ETL is a type of data integration that refers to the three steps (extract, transform, load) used to blend data from multiple sources. It's often used to build a data warehouse. During this process, data is taken (extracted) from a source system, converted (transformed) into a format that can be analyzed, and stored (loaded) into a data warehouse or other system. Extract, load, transform (ELT) is an alternate but related approach designed to push processing down to the database for improved performance.
Businesses have relied on the ETL process for many years to get a consolidated view of the data that drives better business decisions. Today, this method of integrating data from multiple systems and sources is still a core component of an organization’s data integration toolbox.

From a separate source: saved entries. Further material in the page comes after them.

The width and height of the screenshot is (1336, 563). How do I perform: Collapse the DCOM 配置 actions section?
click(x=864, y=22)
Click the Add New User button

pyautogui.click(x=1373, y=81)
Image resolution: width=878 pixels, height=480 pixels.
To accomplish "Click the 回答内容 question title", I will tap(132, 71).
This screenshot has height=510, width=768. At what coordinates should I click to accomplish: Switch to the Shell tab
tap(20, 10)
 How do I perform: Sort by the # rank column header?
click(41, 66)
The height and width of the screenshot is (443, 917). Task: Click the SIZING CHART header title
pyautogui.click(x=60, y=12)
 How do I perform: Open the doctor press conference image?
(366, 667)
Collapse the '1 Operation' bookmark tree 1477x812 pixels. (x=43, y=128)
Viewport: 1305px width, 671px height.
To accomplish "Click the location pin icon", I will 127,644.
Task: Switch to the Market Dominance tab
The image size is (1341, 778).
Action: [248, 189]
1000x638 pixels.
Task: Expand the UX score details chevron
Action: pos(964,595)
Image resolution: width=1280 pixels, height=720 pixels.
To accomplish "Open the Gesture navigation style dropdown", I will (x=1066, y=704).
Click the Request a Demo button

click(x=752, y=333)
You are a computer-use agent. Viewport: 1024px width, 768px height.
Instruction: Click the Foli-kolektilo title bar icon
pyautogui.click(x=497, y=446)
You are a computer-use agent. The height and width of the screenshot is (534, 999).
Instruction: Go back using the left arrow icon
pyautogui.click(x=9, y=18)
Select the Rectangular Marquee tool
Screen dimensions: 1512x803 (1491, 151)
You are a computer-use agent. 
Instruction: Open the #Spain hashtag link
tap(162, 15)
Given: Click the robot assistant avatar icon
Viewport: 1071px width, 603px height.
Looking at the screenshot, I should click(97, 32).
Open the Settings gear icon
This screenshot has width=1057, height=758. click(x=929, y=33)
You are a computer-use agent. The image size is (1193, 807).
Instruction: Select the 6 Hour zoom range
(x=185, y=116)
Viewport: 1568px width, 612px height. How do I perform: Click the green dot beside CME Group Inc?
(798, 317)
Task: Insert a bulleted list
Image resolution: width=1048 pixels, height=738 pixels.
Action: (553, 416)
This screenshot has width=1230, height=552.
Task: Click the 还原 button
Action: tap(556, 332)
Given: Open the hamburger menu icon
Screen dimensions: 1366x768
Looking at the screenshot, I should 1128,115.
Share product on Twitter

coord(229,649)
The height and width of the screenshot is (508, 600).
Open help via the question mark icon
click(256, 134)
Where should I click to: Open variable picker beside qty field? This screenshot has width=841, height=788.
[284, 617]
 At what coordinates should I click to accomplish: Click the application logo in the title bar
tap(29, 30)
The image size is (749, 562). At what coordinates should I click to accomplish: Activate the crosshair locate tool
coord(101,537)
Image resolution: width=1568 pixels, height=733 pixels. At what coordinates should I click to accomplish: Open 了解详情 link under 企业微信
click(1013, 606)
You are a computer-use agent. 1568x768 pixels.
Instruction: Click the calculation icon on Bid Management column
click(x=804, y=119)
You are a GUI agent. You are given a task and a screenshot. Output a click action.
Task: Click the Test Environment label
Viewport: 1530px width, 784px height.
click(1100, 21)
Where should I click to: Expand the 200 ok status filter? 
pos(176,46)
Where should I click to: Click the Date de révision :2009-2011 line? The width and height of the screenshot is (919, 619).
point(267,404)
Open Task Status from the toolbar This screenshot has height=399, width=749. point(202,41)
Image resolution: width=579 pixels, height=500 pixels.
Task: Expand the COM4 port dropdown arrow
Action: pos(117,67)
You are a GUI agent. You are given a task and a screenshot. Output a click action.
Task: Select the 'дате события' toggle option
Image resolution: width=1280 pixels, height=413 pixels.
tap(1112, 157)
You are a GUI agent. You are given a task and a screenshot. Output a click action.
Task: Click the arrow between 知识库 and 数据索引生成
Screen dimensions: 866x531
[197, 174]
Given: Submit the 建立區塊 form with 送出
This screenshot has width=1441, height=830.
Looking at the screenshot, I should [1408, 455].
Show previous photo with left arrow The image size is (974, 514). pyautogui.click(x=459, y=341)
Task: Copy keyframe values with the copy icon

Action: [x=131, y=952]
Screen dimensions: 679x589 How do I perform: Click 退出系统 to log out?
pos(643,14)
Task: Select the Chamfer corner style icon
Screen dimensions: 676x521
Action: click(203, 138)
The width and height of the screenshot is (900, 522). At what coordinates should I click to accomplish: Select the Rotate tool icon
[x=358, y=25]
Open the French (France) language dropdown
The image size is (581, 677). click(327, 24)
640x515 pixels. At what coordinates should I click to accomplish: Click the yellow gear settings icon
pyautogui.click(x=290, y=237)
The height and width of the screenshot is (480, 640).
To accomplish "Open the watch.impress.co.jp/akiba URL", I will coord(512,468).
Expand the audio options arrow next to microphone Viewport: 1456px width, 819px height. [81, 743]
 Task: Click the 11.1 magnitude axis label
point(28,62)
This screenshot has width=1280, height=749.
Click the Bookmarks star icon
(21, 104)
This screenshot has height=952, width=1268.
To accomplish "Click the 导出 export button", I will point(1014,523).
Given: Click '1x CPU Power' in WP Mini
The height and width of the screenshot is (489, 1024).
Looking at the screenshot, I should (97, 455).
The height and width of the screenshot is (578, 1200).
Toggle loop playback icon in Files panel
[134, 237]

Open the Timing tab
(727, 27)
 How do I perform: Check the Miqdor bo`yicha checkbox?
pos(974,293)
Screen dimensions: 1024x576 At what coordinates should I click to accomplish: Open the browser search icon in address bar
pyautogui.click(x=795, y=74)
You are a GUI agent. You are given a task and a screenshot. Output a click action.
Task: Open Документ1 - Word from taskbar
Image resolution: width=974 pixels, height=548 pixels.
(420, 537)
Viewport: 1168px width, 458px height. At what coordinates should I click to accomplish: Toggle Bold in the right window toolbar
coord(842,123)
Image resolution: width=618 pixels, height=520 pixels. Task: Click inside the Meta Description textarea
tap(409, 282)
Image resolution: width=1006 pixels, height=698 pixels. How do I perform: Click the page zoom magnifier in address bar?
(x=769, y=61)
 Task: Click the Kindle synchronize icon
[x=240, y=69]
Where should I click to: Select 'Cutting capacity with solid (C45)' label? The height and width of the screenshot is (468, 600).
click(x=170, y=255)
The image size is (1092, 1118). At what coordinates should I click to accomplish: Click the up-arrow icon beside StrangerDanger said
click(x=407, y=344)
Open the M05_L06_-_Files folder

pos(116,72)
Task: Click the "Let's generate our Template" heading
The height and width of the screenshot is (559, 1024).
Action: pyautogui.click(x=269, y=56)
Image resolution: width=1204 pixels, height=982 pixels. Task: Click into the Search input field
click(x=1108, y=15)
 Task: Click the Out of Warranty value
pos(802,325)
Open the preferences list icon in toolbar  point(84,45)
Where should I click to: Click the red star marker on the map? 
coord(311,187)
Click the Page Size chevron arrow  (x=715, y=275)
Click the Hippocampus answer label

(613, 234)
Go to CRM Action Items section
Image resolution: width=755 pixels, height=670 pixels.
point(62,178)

When used with an enterprise data warehouse (data at rest), ETL provides deep historical context for the business.
By providing a consolidated view, ETL makes it easier for business users to analyze and report on data relevant to their initiatives. ETL can improve data professionals’ productivity because it codifies and reuses processes that move data without requiring technical skills to write code or scripts.
ETL has evolved over time to support emerging integration requirements for things like streaming data. Organizations need both ETL and ELT to bring data together, maintain accuracy and provide the auditing typically required for data warehousing, reporting and analytics.
ETL is used to move and transform data from many different sources and load it into various targets, like Hadoop.